> _Material shown_:

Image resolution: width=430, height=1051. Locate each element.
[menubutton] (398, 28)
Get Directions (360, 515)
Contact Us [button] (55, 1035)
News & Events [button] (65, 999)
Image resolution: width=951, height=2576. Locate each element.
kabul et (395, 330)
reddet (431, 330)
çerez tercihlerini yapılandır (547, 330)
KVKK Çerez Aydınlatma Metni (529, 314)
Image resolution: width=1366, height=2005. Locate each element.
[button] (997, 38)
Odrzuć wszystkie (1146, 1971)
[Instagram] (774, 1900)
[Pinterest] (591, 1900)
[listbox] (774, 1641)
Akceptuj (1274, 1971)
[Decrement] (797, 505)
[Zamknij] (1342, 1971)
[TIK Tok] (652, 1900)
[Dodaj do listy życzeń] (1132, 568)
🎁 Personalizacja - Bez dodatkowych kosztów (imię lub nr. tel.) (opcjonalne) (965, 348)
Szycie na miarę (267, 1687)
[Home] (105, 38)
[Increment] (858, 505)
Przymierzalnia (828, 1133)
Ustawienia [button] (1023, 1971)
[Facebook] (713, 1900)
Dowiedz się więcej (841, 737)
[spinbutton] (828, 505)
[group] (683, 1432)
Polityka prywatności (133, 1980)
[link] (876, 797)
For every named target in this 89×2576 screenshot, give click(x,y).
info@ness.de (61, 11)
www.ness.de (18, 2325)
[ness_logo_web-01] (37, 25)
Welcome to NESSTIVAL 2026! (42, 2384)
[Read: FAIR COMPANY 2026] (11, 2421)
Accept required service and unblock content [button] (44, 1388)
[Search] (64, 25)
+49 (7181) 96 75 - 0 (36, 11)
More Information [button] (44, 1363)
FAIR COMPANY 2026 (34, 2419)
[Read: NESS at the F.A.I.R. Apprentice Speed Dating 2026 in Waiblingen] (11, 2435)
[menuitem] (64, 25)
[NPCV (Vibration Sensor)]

> _Aim of the task_: For the records above, state how many lines contain the string "resolution", with no added text.

> _Response_: 3